Preferred dividends are distributions from corporate earnings and profits paid to owners of preferred stock, taking priority over payments to common shareholders.
Preferred dividends are payments made by a corporation to its preferred stockholders from its earnings and profits. These distributions take priority over dividends paid to common shareholders, ensuring that preferred shareholders receive their dividends before common shareholders.
Preferred dividends typically have the following characteristics:
Cumulative preferred stockholders are entitled to receive dividends in arrears if dividends are not paid in a particular period. These unpaid dividends accumulate and must be paid out before any dividends to common shareholders.
Non-cumulative preferred stockholders do not have the right to claim omitted or unpaid dividends in the future.
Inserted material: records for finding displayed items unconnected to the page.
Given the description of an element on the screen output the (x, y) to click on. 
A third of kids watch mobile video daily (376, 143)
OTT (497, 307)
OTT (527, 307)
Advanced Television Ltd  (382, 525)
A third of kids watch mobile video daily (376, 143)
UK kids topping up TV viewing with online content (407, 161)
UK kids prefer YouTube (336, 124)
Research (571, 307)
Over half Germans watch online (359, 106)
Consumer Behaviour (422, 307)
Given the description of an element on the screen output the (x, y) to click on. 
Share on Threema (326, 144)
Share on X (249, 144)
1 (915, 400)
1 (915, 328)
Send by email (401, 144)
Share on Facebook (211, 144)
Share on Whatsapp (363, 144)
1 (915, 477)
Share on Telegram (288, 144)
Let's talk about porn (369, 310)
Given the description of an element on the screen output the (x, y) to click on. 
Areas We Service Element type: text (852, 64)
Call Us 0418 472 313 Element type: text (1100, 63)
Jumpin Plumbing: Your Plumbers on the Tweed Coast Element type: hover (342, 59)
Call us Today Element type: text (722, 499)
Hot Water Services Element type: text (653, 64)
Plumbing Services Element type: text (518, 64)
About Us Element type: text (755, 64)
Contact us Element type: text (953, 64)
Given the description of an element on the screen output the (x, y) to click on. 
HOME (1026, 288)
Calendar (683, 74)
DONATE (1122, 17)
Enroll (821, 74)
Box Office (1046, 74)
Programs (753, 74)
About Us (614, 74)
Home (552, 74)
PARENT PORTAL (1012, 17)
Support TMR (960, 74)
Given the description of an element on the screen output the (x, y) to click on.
If the company decides not to pay dividends in a given period, non-cumulative preferred stockholders have no claim to those dividends.
Participating preferred stockholders have the right to be paid dividends equivalent to the specified rate of preferred dividends as well as an additional dividend based on a predetermined condition.
Convertible preferred stockholders have the option to convert their preferred shares into a predetermined number of common shares, usually at specific times and under certain conditions.
Consider a corporation that has issued both preferred and common stock. If the corporation declares a dividend, preferred shareholders receive their dividend amount first. For instance, if a corporation declares a total dividend of $100,000 and has $50,000 in preferred dividends due, the preferred shareholders will receive their full $50,000 before any remaining $50,000 is distributed among common shareholders.
Preferred dividends are an essential consideration in corporate finance decisions as they impact the overall cost of capital. Companies may prefer to issue preferred stock to raise funds without increasing debt levels or diluting common equity.